3. Remuneration and Reimbursement of costs

  1. 3.1. Unless otherwise agreed, the work of the Consultant shall be invoiced at the daily rate according to the current price list plus statutory sales tax.
  2. 3.2. If the Consultant works less than a full workday, an hourly rate shall be charged. Unless otherwise agreed, the hourly rate is in accordance with the current price list plus statutory sales tax. Travel time to the location where services are provided are billed at half the hourly rate per hours travelled.
  3. 3.3. A workday has 8 hours for the purposes of these GTCs.
  4. 3.4. For consulting days scheduled but not used in the anticipated time frame, payment in the amount of 80% of the daily rate is due.
  5. 3.5. Travel costs and meals of the consultant shall be reimbursed. Unless otherwise agreed, by free choice of means of transport and accommodation the expenses of the consultant shall be reimbursed as follows: (1) Accommodation costs: against proof, in Germany maximum 400,00 € / night net, international maximum 600,00 € / night, exceeding expenses if any will be taken by the consultant; (2) Travel costs: with own car according to applicable tax flat rate or train 1st class Flex at Bahncard 25% against proof or flight Business Class Flex against proof; (3) Food allowances: according to applicable tax flat rates
  6. 3.6. Unless otherwise agreed, invoicing is performed after completion of consultancy services. Invoices are prepared monthly for consultancy orders lasting more than one month.
  7. 3.7. All payments owed by the Client plus sales tax are due in full immediately upon invoicing.
    Should the Client not issue payment within 14 days after invoicing, normal bank interest shall be owed on the outstanding amount and without a dunning letter.
  8. 3.8. Counterclaims may be offset only if they are uncontested or legally defined.
  9. 3.9 If the Client fails to pay on time, the Consultant is entitled to stop or withhold all further services without prejudice to further rights until the Client has provided payment in full.

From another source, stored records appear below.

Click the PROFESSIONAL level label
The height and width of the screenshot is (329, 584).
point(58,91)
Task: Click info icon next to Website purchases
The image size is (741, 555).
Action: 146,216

  1. 4.1. To the extent permissible by law, the liability of the Consultant, irrespective of legal grounds, is limited to wilful intent and gross negligence. Liability for lesser or simple negligence exists only on breach of contractual duties, i.e., obligations whose fulfilment makes due performance of the contract possible in the first place and on the observance of which the contracting party relies and may rely on regularly; in these cases liability is limited to the damages typically foreseeable for the type of contract. Furthermore, any other liability is excluded.
  2. 4.2. The liability limitations of the Consultant extend to workers, employees, representatives, and agents of the Consultant.
  3. 4.3. The Consultant is not responsible for materials, information and data provided by the Client. In particular, the Consultant is not obligated to check relinquished materials and content for possible legal violations. The Client releases the Consultant from all third-party claims made on the basis of content provided by the Client. Should a third party assert a claim directly against the Consultant for content provided by the Client, the Client shall support the Consultant in defending these claims to the fullest extent. The Client is obligated to reimburse the Consultant for any necessary legal costs incurred by the Consultant due to the third-party legal claim based on content provided by the Client.

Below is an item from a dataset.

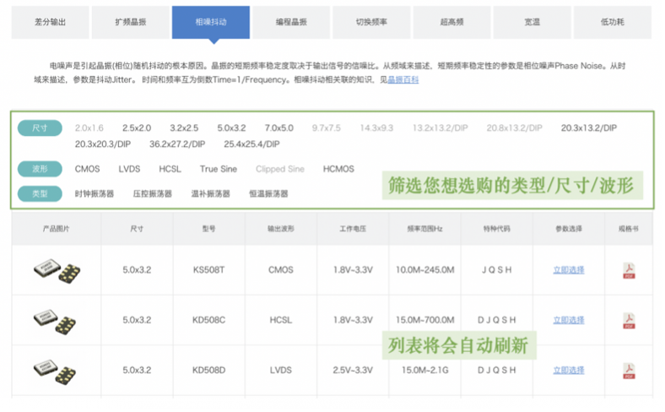
Task: Filter by type 温补振荡器
Action: 210,193
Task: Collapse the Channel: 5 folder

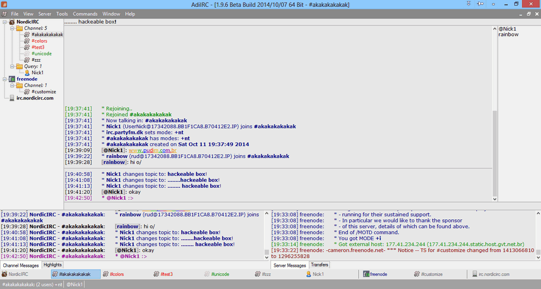Action: (x=12, y=29)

5. Contract term / termination:

  1. 5.1. Unless otherwise agreed, a concluded consultancy contract ends at the end of the day on which the parties to the contract fully meet their mutual obligations as specified in the contract.
  2. 5.2. A concluded consultancy contract can be terminated at the end of the month by either party in writing with a notice period of two calendar weeks. The mutual right to extraordinary termination remains unaffected.
  3. 5.3. In the event the contract is terminated, the Client must pay compensation for the services rendered up to the termination of the contract on the basis of the applicable daily or hourly rate plus any expenses incurred.
  4. 5.4. If the Client terminates the consultancy contract, the Consultant may charge the Client 80% of the daily rate for all consultancy days scheduled within the project plan for the three months following the date of termination.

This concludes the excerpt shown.